Analyses of public data

Mutation frequencies, locations at protein sequences and gene expression were identified using the cBioPortal platform (https://www.cbioportal.org/) selecting for patients with TNBC (oestrogen receptor, progesterone receptor and HER2 status negative) from the Molecular Taxonomy of Breast Cancer International Consortium cohort. This cohort consists of 320 patients, with 299 samples having mutation information and 320 samples having gene expression information. Gene expression for matched primary and secondary tumours was extracted from ref. 30 with selection for basal subtype. Plots for the correlation of metastatic potential scores and gene expression for cell lines were generated using data from the DepMap database (https://depmap.org/portal/).
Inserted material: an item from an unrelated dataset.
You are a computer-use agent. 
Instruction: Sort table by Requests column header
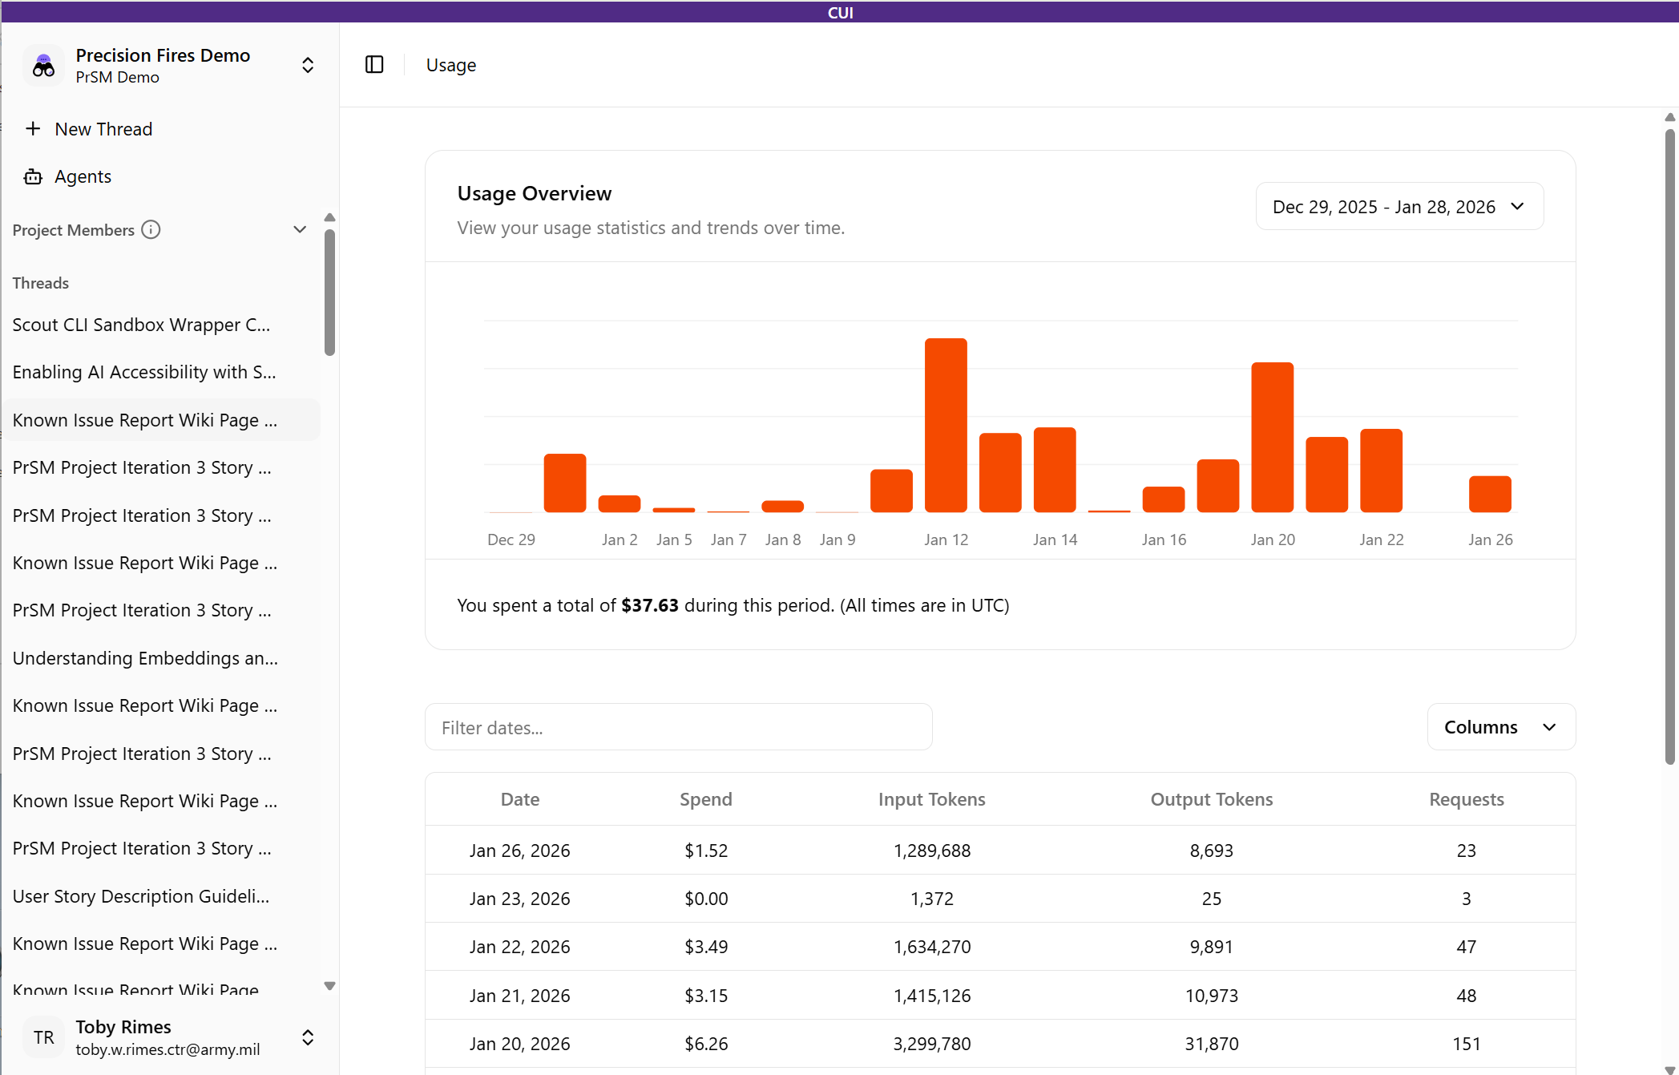tap(1466, 799)
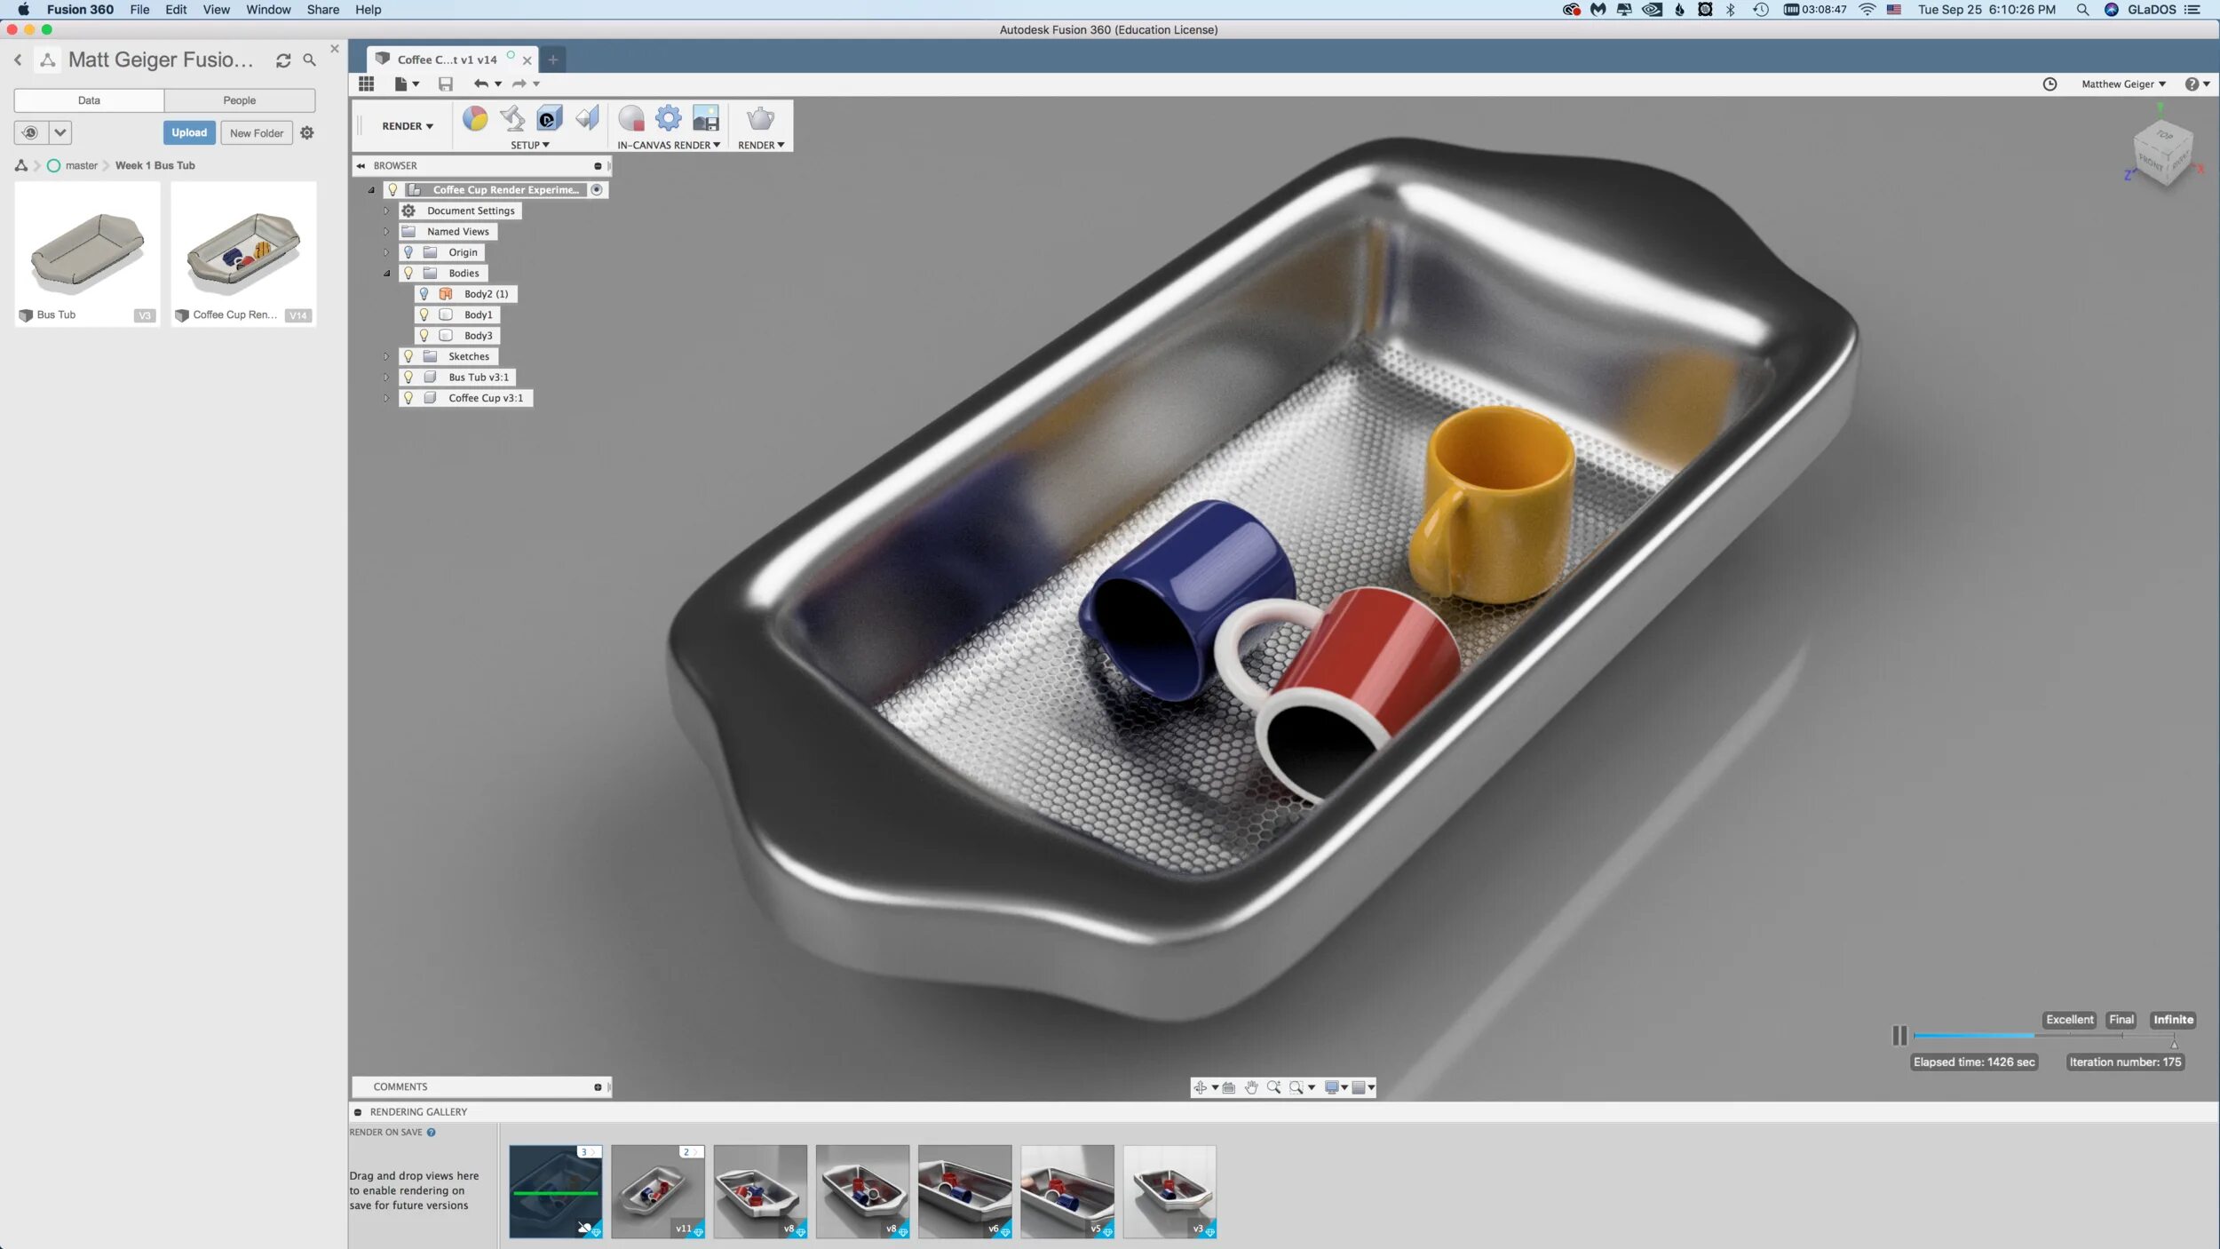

Statistics and reproducibility

Experiments and sample size were designed and determined according to similar experiments in previous studies. No statistical method was used to predetermine the required sample size. All repeat experiments are included in the analyses as biological replicates. Only animals with technical failures of cardiac injection were excluded. Metastasis quantification was performed after randomization of the samples. The investigators were not blinded to allocation during the experiments and outcome assessment. Data were first tested for normal distribution using the Shapiro–Wilk test. If data for matched comparisons did not pass the test, non-parametric tests were used. For single comparisons, a non-paired (unless otherwise noted), two-tailed t-test or Mann–Whitney U-test was used. For multiple comparisons, one-way analysis of variance corrected for multiple comparisons or a Kruskal–Wallis test corrected for multiple comparison was used. Unless otherwise noted, multiple comparison was performed for Kmt2c KO and Kmt2d KO versus the WT. All tests were performed with a 95% confidence interval. P values are indicated for each experiment.

Reporting summary

Further information on research design is available in the Nature Portfolio Reporting Summary linked to this article.